* [What is needed]: Reproduce the lines below verbatim, starting at the one containing "Select Closed - Converted status option" and continuing down through the one containing "point(148,931)".
----
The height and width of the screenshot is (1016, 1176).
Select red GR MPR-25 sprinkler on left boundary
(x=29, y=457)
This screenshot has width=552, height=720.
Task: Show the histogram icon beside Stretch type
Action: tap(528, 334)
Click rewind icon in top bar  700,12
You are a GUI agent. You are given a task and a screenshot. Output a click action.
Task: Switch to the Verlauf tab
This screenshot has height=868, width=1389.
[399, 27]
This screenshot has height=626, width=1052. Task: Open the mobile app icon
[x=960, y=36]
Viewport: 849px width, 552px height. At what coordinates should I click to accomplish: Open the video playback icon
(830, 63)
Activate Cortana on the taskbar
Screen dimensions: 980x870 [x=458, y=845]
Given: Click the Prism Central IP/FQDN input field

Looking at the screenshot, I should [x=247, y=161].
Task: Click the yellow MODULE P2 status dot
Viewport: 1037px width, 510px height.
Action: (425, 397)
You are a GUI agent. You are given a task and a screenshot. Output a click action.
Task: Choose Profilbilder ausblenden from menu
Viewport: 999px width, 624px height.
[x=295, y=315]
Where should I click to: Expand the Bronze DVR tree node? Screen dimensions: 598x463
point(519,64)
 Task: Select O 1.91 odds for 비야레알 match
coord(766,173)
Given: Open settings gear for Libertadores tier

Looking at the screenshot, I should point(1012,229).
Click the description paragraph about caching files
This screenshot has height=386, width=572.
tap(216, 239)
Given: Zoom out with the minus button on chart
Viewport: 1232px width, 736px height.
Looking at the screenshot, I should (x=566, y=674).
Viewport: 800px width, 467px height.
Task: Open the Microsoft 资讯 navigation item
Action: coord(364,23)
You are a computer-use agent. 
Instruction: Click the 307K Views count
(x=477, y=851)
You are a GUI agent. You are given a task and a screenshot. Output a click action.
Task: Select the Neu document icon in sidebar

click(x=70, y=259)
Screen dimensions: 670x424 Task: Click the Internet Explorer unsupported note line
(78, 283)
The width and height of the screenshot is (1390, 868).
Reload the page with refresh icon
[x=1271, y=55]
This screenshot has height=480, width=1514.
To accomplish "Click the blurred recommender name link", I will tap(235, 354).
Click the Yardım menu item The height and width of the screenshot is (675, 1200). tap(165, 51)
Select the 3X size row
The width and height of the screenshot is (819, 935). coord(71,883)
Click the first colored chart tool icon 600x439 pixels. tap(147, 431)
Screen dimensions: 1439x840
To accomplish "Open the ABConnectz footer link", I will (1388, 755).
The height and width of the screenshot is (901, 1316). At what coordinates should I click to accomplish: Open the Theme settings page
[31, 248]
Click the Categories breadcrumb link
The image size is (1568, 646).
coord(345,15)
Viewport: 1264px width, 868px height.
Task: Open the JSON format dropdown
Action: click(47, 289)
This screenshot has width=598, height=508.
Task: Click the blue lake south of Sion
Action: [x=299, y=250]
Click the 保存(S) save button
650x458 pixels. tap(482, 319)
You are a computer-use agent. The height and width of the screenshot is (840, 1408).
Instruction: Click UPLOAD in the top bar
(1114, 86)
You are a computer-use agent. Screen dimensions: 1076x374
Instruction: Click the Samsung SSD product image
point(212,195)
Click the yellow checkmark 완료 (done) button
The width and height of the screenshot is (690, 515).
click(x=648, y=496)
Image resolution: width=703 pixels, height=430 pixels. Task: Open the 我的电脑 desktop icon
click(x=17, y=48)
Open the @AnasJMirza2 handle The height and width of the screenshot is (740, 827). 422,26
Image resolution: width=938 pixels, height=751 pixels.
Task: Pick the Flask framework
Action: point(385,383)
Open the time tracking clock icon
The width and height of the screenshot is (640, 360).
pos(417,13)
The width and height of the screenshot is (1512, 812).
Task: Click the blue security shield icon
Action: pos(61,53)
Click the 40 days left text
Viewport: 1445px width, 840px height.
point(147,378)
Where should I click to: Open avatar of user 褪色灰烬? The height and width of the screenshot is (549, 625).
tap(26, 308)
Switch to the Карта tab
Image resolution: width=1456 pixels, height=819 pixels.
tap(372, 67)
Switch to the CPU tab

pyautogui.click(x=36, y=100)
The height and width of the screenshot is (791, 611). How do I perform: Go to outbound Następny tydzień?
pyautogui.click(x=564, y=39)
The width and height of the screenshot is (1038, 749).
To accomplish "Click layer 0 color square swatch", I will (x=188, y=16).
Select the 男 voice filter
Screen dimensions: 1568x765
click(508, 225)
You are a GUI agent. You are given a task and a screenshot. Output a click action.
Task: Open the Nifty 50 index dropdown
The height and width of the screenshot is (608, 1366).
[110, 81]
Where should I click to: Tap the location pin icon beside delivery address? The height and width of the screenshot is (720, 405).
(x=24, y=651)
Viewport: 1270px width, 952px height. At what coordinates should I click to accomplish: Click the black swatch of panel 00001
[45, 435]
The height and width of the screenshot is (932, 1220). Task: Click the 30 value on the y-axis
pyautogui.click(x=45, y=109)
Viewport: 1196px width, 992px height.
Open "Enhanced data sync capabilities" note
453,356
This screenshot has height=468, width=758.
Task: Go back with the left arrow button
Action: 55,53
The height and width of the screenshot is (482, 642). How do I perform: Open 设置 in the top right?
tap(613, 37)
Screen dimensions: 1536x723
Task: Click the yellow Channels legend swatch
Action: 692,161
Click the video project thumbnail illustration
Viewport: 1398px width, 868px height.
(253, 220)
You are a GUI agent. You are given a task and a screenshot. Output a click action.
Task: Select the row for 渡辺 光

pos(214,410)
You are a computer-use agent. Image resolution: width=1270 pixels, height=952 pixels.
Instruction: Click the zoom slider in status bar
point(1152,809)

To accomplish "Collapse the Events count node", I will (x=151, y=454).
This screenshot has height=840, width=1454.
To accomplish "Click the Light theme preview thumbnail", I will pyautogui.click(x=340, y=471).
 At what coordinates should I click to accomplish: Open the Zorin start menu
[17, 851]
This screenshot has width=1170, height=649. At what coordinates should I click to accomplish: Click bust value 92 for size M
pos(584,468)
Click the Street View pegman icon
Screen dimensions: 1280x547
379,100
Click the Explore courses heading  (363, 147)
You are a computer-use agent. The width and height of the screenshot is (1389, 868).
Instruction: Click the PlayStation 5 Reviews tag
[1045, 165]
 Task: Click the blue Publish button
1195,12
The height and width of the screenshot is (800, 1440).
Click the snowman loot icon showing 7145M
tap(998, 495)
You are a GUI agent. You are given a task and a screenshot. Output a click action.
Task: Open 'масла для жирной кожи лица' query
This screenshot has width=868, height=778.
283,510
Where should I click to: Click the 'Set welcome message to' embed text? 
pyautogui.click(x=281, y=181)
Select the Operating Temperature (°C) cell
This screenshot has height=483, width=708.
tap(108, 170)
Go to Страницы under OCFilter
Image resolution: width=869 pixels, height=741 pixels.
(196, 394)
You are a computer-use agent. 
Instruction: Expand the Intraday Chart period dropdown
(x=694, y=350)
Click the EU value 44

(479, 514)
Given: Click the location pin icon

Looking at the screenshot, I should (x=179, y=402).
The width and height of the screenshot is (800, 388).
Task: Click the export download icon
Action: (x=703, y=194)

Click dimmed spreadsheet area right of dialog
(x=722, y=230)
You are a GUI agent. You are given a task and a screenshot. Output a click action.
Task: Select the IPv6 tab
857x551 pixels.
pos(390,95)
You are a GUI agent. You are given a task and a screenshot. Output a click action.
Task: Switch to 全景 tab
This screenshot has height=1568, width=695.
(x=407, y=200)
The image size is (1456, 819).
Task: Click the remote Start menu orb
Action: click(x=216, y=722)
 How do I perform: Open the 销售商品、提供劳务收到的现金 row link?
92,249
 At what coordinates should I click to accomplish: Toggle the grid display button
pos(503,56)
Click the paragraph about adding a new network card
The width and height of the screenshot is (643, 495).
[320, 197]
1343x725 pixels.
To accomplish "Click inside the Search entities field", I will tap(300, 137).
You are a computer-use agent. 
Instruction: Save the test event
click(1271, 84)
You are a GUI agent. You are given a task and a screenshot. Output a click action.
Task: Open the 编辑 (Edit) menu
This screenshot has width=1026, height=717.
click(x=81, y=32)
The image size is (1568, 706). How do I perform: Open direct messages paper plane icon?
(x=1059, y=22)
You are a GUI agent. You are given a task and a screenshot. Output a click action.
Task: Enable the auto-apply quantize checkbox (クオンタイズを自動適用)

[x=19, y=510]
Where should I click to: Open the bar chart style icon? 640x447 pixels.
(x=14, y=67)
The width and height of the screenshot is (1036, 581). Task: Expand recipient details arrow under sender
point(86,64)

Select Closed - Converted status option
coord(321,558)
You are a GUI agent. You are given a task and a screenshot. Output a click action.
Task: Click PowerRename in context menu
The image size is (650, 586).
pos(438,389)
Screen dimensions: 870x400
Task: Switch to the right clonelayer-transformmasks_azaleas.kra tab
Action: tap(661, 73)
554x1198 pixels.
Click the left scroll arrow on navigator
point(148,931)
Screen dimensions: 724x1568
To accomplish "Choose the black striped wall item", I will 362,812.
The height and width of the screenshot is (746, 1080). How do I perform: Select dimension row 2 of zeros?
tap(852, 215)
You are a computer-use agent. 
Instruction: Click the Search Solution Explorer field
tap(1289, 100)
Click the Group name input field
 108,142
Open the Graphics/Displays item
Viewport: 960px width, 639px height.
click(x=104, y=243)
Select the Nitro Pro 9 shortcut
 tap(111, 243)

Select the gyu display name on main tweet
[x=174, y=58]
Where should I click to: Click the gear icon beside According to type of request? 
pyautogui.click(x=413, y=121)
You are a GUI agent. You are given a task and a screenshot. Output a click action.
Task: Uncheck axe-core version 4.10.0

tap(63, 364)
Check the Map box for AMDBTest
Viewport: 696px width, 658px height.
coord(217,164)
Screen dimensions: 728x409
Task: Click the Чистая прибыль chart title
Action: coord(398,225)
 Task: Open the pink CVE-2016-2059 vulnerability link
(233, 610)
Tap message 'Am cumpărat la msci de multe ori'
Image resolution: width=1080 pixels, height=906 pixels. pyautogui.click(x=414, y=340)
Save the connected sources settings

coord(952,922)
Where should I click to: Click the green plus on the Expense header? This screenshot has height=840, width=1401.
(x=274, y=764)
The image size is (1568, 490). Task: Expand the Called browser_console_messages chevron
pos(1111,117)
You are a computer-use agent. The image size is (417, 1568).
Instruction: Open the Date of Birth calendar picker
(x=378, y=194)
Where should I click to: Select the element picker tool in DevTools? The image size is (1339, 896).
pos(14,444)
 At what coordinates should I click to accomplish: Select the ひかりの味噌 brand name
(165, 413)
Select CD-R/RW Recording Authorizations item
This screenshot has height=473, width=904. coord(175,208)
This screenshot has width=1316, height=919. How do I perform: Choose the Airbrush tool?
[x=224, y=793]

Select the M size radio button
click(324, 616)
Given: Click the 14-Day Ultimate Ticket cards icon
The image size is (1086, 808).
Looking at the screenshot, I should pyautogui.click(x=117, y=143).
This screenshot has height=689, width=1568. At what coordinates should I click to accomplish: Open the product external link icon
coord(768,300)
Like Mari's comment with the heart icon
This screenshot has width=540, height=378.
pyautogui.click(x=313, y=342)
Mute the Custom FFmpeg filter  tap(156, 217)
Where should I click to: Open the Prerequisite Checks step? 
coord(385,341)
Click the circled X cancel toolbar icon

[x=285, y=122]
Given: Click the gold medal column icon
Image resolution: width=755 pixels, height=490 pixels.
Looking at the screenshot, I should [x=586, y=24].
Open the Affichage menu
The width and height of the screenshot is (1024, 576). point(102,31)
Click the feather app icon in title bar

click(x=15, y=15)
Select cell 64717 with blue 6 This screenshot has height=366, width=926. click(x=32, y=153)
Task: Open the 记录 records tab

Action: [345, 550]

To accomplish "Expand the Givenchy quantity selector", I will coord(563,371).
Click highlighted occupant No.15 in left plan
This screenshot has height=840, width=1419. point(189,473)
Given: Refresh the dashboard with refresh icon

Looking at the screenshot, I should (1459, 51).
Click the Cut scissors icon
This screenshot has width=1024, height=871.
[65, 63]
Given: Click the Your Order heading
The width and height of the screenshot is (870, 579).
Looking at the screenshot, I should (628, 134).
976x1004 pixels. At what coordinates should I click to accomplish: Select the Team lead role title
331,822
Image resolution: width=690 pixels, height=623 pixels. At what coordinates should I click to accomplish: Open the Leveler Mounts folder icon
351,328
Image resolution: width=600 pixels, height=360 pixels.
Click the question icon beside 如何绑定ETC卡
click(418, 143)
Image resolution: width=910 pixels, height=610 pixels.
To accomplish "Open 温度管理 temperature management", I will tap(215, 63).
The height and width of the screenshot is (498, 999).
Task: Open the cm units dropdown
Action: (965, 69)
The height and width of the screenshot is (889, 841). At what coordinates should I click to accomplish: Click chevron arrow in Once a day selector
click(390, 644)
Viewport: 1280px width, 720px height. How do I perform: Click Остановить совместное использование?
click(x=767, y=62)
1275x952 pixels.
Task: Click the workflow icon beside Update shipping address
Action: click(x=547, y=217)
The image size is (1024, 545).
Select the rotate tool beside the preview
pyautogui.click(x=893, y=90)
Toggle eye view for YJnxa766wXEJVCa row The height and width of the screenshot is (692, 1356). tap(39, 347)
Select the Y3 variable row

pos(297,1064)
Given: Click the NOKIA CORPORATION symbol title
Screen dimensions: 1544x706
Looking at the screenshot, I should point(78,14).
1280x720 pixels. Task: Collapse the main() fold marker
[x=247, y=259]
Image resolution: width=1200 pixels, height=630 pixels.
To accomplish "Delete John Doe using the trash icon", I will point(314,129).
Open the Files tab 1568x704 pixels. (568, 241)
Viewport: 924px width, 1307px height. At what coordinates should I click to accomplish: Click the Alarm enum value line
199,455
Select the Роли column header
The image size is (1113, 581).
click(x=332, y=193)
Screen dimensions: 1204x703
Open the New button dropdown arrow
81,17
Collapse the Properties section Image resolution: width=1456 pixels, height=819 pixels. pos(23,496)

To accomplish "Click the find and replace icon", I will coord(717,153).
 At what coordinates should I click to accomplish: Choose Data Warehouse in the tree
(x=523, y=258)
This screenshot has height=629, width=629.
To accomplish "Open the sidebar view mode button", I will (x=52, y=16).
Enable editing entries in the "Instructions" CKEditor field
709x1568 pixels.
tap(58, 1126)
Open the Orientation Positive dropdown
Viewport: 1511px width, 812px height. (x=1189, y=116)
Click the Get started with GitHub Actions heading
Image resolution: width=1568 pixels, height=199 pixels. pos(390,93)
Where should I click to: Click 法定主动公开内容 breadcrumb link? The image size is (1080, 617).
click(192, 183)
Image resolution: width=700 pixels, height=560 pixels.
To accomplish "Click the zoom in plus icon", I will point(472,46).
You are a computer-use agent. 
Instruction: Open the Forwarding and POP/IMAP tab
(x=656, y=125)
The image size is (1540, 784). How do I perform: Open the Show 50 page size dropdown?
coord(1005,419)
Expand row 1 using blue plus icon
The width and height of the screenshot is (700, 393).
----
* [Task solution]:
Select Closed - Converted status option
coord(321,558)
You are a GUI agent. You are given a task and a screenshot. Output a click action.
Task: Click PowerRename in context menu
The image size is (650, 586).
pos(438,389)
Screen dimensions: 870x400
Task: Switch to the right clonelayer-transformmasks_azaleas.kra tab
Action: tap(661, 73)
554x1198 pixels.
Click the left scroll arrow on navigator
point(148,931)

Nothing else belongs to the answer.